Gymnast and Olympic gold medalist Suni Lee has revealed in an interview that she and several friends were recently the target of an anti-Asian attack.
In an interview with PopSugar published on Wednesday, the 18-year-old Lee described what happened to her and her friends (who are all women of Asian descent) just a week before the interview took place. While they were waiting for an Uber during a night out, a car pulled up to them and started yelling Asian slurs out the window. Lee said she got pepper sprayed on the arm as the car sped away.
"I was so mad, but there was nothing I could do or control because they skirted off," Lee told PopSugar. "I didn't do anything to them, and having the reputation, it's so hard because I didn't want to do anything that could get me into trouble. I just let it happen."
Lee hails from St. Paul, Minnesota, and grew up as part of a very close community of Hmong Americans. She told PopSugar that she still has a tough time understanding vicious and racist attacks like the one she encountered. However, she knows that speaking up about it is important, even if it makes her uncomfortable.

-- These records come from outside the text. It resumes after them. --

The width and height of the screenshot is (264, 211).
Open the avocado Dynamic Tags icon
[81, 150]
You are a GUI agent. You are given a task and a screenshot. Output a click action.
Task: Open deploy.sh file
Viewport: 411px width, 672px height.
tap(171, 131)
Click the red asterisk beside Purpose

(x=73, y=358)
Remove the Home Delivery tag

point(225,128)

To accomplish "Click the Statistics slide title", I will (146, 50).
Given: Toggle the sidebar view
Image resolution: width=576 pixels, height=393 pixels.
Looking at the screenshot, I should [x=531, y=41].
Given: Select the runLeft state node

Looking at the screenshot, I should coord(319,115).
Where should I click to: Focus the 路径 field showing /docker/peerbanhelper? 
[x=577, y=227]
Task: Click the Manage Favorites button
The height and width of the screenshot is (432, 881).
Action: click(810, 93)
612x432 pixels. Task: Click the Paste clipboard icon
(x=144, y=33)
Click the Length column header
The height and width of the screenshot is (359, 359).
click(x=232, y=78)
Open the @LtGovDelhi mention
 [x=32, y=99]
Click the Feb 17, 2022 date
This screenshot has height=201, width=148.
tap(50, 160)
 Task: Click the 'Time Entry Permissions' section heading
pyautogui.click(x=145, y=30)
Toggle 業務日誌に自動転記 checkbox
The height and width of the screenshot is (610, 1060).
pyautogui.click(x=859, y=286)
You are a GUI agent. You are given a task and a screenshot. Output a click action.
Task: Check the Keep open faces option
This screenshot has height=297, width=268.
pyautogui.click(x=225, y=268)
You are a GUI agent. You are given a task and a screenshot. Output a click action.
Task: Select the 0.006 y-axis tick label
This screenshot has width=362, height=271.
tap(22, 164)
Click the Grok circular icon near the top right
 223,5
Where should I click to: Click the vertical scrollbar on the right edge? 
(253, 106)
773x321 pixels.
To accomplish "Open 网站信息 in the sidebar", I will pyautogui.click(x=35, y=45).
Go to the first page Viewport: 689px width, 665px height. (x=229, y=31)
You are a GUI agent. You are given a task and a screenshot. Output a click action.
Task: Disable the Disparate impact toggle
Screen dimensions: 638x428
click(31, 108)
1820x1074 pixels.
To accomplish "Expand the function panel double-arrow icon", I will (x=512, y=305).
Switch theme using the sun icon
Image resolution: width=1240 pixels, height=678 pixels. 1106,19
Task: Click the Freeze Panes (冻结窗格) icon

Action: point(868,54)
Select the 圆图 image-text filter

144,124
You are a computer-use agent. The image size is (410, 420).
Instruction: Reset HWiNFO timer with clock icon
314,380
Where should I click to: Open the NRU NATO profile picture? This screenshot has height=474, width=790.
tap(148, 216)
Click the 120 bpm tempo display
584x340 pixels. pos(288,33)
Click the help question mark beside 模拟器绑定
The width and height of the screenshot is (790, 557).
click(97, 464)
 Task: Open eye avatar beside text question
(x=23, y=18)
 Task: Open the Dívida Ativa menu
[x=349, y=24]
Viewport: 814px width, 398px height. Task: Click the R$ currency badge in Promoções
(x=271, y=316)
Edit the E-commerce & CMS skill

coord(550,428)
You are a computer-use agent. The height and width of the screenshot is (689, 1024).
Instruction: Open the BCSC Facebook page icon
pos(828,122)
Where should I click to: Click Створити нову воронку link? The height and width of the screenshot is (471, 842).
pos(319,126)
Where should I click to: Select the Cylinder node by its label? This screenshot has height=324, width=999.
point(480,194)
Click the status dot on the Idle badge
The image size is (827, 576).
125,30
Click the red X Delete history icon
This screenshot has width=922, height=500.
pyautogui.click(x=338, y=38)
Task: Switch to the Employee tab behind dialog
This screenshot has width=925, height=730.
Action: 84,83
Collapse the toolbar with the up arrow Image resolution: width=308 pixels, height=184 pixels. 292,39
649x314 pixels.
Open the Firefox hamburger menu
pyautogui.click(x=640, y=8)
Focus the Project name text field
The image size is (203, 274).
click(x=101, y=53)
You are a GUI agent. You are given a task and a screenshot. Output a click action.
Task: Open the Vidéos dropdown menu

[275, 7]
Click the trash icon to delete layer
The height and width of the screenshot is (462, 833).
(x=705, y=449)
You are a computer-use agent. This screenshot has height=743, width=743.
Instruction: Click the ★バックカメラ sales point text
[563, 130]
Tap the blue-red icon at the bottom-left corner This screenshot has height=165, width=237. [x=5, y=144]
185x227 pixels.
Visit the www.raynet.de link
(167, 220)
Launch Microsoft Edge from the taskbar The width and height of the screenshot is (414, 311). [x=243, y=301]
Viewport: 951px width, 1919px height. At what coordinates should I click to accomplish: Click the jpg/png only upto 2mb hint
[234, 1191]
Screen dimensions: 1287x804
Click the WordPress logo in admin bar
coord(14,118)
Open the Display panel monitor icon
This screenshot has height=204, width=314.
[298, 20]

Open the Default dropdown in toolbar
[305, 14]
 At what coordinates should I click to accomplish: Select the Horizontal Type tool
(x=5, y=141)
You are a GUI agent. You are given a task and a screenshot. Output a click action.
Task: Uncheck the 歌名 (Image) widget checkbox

The anti-Asian hate that Lee encountered is just one example of thousands of incidents that have happened in the U.S. over the last 20 months. Racially motivated attacks against the Asian American and Pacific Islander communities have surged since the start of the COVID-19 pandemic.
According to Stop AAPI Hate, there were over 9,000 racially motivated attacks on members of the Asian American and Pacific Islander communities between March 2020 and June 2021. Over 4,500 of those incidents occurred in the first six months of 2021. Sixty four percent of the reported incidents were verbal attacks like the one Lee endured, and 63 percent of all the incidents were reported by women.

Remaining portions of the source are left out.